Après être partis de là, Máel Dúin et ses hommes arrivèrent dans une île où il y avait en abondance du bétail; des bœufs, des vaches et des moutons.

Il n’y avait ni maisons ni forts sur cette île, et c’est pourquoi ils décidèrent de manger la chair des moutons. Alors certains d'entre eux dirent en voyant là un grand faucon :
_ « Ce faucon ressemble aux faucons d'Irlande ! »
_ « C'est vrai, » dirent les autres.
_ « Observez-le », dit Máel Dúin,  « et surveillez par où l'oiseau s'éloignera de nous ».

Ils virent le faucon voler vers le Sud-Est. Máel Dúin et ses hommes ramèrent donc dans la direction que l'oiseau avait pris quand il s'était éloigné d'eux. Ils ramèrent ce jour-là jusqu'à vêpres. A la tombée de la nuit, ils aperçurent des terres semblables à celles de l'Irlande. Ils ramèrent vers elle et ils trouvèrent une petite île. Et c'est de cette île-même que le vent les avait emportés dans l'océan lorsqu’ils avait pris la mer.

Alors ils posèrent la proue de leur coracle à terre, et se dirigèrent vers la forteresse qui était dans l'île. Et ils entendaient les habitants de la forteresse qui dînaient.

Ils entendirent certains d'entre eux dire :
_ "Je crois que nous ne reverrons jamais Máel Dúin".
_ « Ce Máel Dúin s’est noyé », dit un autre d’entre eux.
_ « Peut-être que c'est lui qui vous réveillera de votre sommeil », dit un autre homme.
_ « S’il devait venir maintenant », dit un autre, « que devrions-nous faire ? »
_ « Ce n’est pas compliqué » dit le chef de la maison : « nous lui souhaiterions la bienvenue s’il venait, car il est parti depuis longtemps et a connu de nombreuses tribulations ».
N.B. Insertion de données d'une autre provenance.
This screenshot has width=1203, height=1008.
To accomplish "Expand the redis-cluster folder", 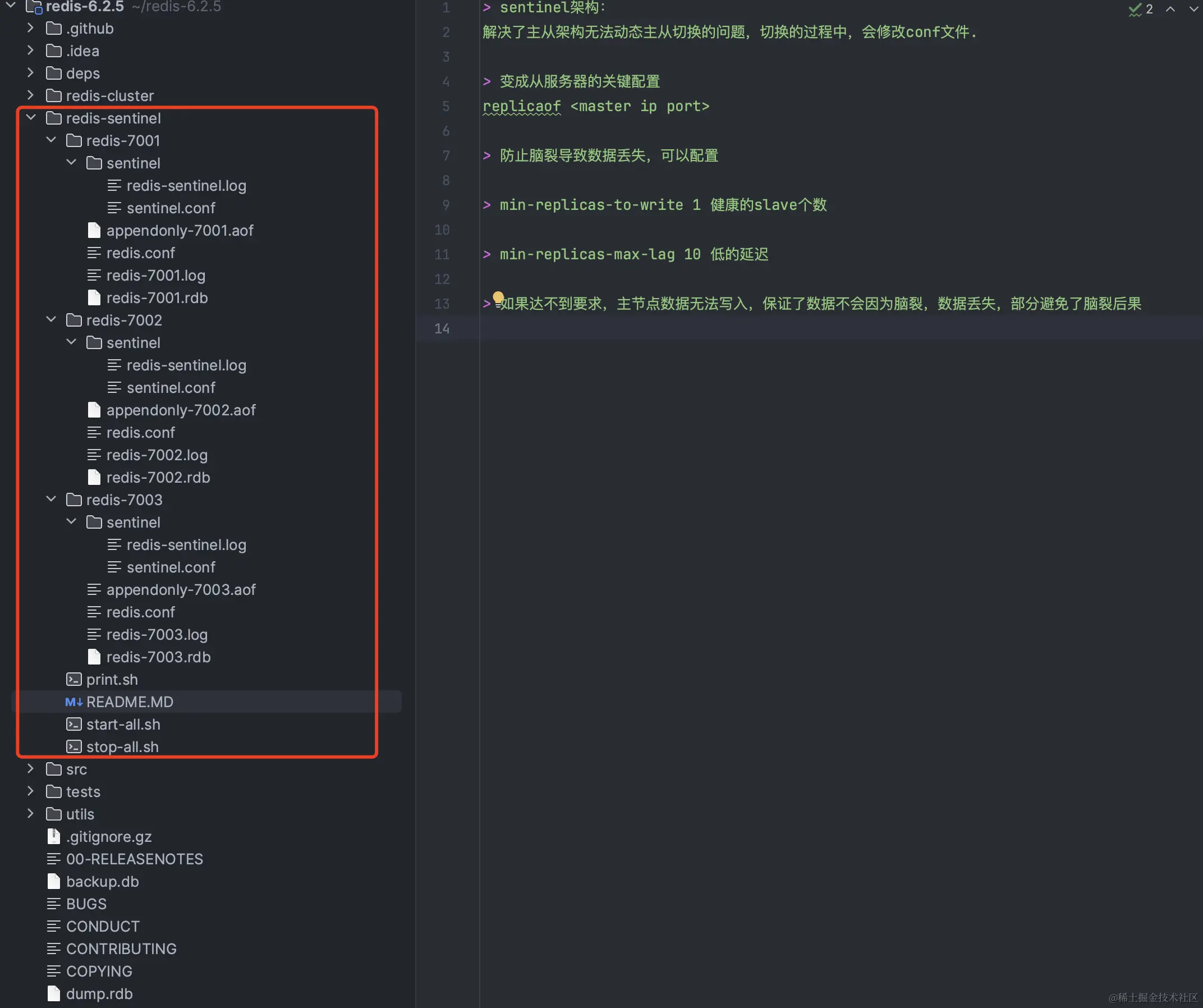I will [x=31, y=95].
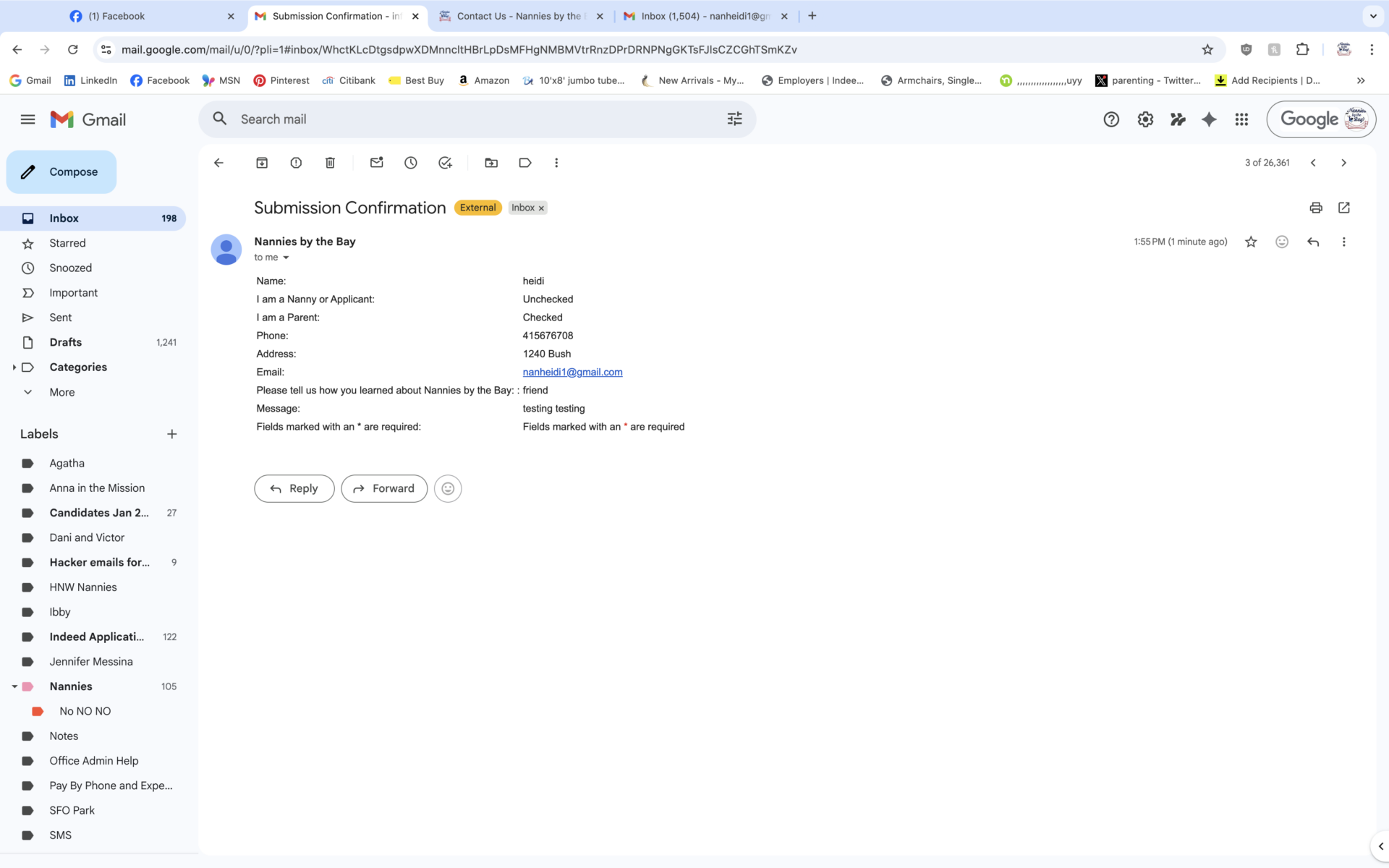This screenshot has height=868, width=1389.
Task: Delete the Submission Confirmation email
Action: click(330, 163)
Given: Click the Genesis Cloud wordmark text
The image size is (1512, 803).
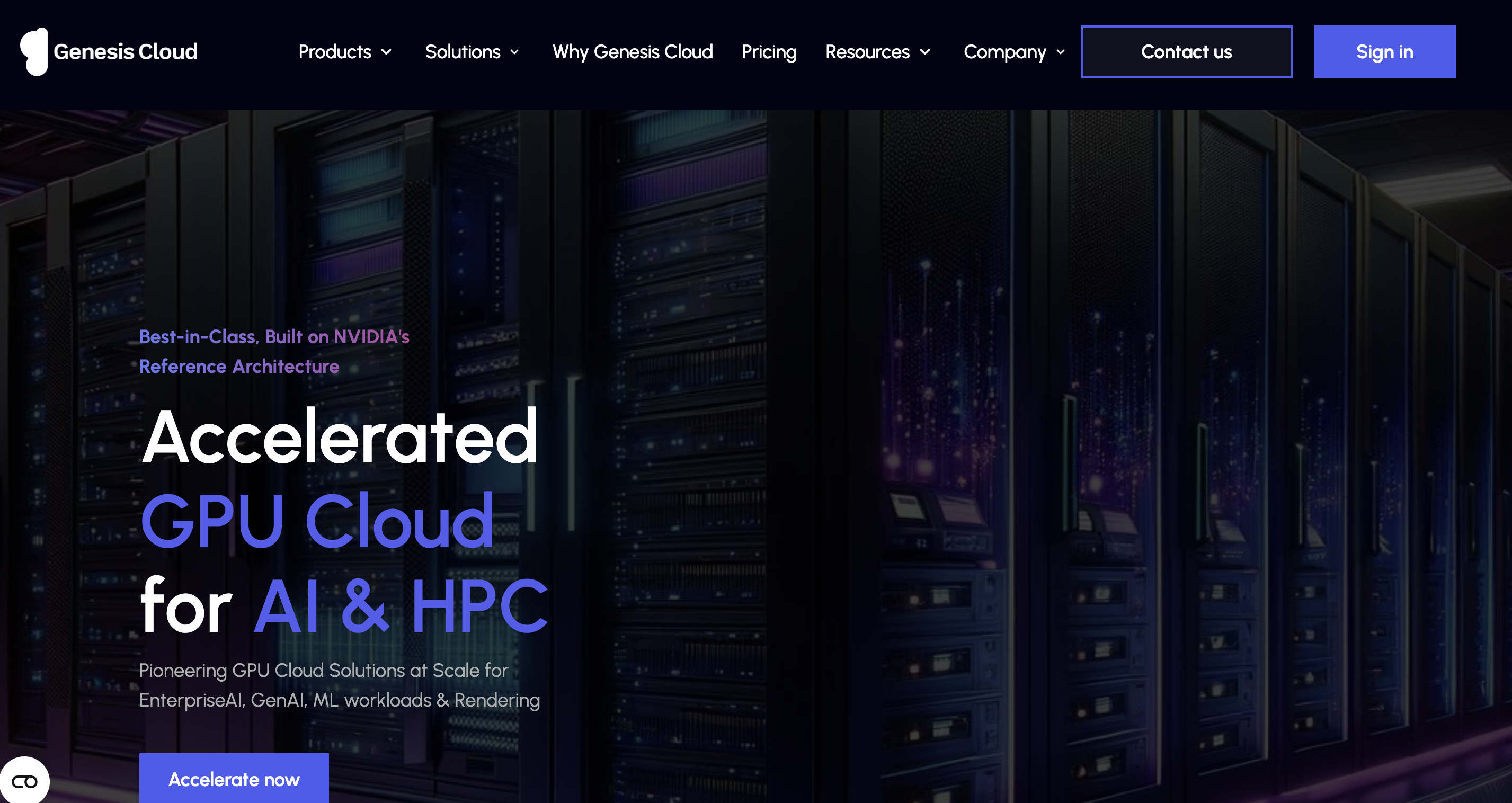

Là-dessus, Máel Dúin frappa le heurtoir de la porte.

_ « Qui est là ? », demanda le portier.
_ « C’est Máel Dúin qui est là », répondit-il lui-même.

Puis Máel Dúin se rendit dans son propre district, et Diurán le Rimeur prit les cinq demi-onces d'argent qu'il rapportait du filet, et les déposa sur l'autel d'Armagh en triomphe et en exultation pour les miracles et les grandes merveilles que Dieu avait faite pour eux. Et ils racontèrent leurs aventures du début à la fin, ainsi que tous les dangers et périls qu'ils avaient rencontrés sur mer et sur terre.

Et c’est Aed le Bel, sage en chef de l'Irlande, qui a arrangé cette histoire telle qu'elle se présente ici. Et il l'a fait, pour ravir l'esprit et pour le peuple irlandais après lui.